Bill Gates first announced that “passwords are dead” in 2004, so analysis is required to see if the latest predictions are more accurate.
There is no denying that many of these developments have their merits. However, once the hype has died down we must ask ourselves whether any of these are really viable alternatives to passwords on a mass scale? After all, Bill Gates first announced that “passwords are dead” in 2004, so analysis is required to see if the latest predictions are more accurate.
Take biometrics. On paper this is a great way to prevent identity theft and various kinds of fraud. The argument goes that your passwords can be stolen, but not your fingerprints. However, biometric authentication can be hacked. We saw this when hackers from the Chaos Computer Club managed to reproduce fingerprints of the German Defense Minister from high resolution public photos and used them on consumer phones biometric sensors.
The real issue however is not that they can be hacked, it’s that once hacked they cannot be changed. You cannot change your fingerprint, retina scan. On the other hand, a password can be changed and also be unique to other identification policies.
Next let’s look at one-time authorization codes, such as the system Yahoo has launched. The idea is similar to other methods of email or text two-point authentication; however it tries to remove the second point of authentication that tends to go with this system — most commonly a standard password.
One issue here is that if a phone is stolen, then the person in possession of the phone could access an email account by requesting a password be sent to the phone. Even if other security is in place on that phone it’s still common for text messages to be displayed as notifications even when the phone is locked, so anyone who sees this can then access your email at that time.
Furthermore, the system relies on having access to phone signal to receive a message on your phone through SMS, which could prove difficult if in a remote area or if your phone runs out of battery. Alternatively if the code is being sent to an email, you still need the password to that other email account, so therefore you haven’t eliminated the password from the equation.

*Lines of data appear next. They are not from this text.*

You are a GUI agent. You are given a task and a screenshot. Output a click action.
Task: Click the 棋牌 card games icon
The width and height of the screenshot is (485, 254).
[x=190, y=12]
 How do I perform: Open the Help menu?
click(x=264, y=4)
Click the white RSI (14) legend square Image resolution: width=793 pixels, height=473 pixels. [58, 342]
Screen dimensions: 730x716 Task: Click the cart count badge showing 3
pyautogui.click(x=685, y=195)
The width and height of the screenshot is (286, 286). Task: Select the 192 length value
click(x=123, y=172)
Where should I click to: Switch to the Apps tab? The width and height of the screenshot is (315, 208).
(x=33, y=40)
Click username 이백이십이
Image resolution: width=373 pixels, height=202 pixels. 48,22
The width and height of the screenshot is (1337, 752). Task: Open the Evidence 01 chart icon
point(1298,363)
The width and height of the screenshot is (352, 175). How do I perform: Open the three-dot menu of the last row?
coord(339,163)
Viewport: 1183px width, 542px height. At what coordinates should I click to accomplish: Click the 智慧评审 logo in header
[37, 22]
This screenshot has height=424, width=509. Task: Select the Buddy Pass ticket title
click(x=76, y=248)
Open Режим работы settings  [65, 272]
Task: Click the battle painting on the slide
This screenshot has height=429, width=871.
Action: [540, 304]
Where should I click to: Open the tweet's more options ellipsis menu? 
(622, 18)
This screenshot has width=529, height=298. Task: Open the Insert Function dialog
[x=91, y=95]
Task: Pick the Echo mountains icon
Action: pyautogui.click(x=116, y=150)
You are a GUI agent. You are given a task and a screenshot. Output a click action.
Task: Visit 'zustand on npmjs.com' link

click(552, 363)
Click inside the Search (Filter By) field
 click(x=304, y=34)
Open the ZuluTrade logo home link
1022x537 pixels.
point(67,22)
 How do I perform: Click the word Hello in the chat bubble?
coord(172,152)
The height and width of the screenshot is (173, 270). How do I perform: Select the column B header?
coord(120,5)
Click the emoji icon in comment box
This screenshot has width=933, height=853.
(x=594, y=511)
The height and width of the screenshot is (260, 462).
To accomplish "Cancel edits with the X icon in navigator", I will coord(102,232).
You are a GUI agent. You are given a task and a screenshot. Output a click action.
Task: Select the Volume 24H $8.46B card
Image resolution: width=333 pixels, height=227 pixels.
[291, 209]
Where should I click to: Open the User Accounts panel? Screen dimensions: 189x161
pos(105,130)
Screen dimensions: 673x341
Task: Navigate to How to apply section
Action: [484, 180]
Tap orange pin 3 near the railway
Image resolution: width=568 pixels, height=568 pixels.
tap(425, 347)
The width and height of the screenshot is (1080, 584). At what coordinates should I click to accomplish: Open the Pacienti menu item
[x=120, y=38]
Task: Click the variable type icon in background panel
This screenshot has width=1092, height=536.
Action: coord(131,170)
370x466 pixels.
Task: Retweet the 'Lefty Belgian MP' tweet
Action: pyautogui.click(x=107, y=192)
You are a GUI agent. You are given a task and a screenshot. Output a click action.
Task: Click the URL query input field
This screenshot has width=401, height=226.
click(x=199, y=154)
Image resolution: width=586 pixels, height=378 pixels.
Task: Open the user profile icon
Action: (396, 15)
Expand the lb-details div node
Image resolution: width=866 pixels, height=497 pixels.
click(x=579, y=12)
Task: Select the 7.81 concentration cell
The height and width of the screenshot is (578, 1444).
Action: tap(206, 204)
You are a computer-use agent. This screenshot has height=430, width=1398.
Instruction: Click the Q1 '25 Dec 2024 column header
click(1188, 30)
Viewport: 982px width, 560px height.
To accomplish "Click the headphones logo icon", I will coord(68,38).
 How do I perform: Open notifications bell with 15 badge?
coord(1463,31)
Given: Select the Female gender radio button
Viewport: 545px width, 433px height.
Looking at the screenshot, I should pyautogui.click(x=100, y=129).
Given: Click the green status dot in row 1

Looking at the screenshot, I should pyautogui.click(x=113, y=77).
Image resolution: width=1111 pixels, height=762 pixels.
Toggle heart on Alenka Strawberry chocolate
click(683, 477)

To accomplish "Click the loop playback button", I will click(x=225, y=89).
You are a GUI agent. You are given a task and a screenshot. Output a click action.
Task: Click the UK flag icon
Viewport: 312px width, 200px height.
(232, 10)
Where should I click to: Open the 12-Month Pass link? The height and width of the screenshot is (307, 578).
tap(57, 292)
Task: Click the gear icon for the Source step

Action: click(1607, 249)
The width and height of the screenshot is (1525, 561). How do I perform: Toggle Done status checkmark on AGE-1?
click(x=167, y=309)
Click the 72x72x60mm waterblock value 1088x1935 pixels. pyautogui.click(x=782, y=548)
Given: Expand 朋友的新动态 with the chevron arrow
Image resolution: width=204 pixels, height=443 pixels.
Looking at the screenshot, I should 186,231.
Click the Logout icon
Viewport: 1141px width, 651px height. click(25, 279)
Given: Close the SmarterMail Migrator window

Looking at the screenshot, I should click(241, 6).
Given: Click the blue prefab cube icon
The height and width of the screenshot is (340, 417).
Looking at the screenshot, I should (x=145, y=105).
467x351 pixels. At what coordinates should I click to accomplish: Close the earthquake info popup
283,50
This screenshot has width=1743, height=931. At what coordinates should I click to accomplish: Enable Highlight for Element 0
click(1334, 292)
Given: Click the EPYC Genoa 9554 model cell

This sort of one-time code can be very effective as an additional factor of security however by itself it has many risks. Even the creators of the system admit it has flaws, with Dylan Casey, Yahoo’s vice president of product management, saying the system “is not for everyone”.
The password, on the other hand, has been the de facto standard for decades. Similar to the QUERTY Keyboard, which was invented in 1873, the password has withstood new technologies over time. After all, passwords are cheap to implement, they are not patentable, they can be anonymized and are appropriate for the vast majority of daily security checks. To replace password as an industry standard, new technologies have to offer additional benefits and offset the switching cost. It’s not the case yet and it will take a lot of time before it changes.
“Let’s secure the present before we invent the future!”
So why don’t we focus on how we can improve the security of today’s consumers that use and will keep using passwords? If used correctly, passwords provide strong security. In the modern digital age, we are often using dozens of log-ins on a daily basis. Each of these should have a different, complex, random, alphanumeric password, and they should be changed regularly. If you respect this rules and store them in an encrypted format, you are safe. The issue is less with passwords than with the way humans use them because, let’s face it, we are all awful at remembering them. That’s why more and more Internet users are relying on password managers like Dashlane to solve this problem.
New security developments outside of passwords can certainly be useful. Other layers of authorisation can provide a very valuable layer of security, particularly when using services which are especially sensitive. However, the password is today’s standard so the priority is to strengthen your password policy if you want to be safe.
While it’s fashionable to complain about passwords today, they don’t have to be unsecure or inconvenient.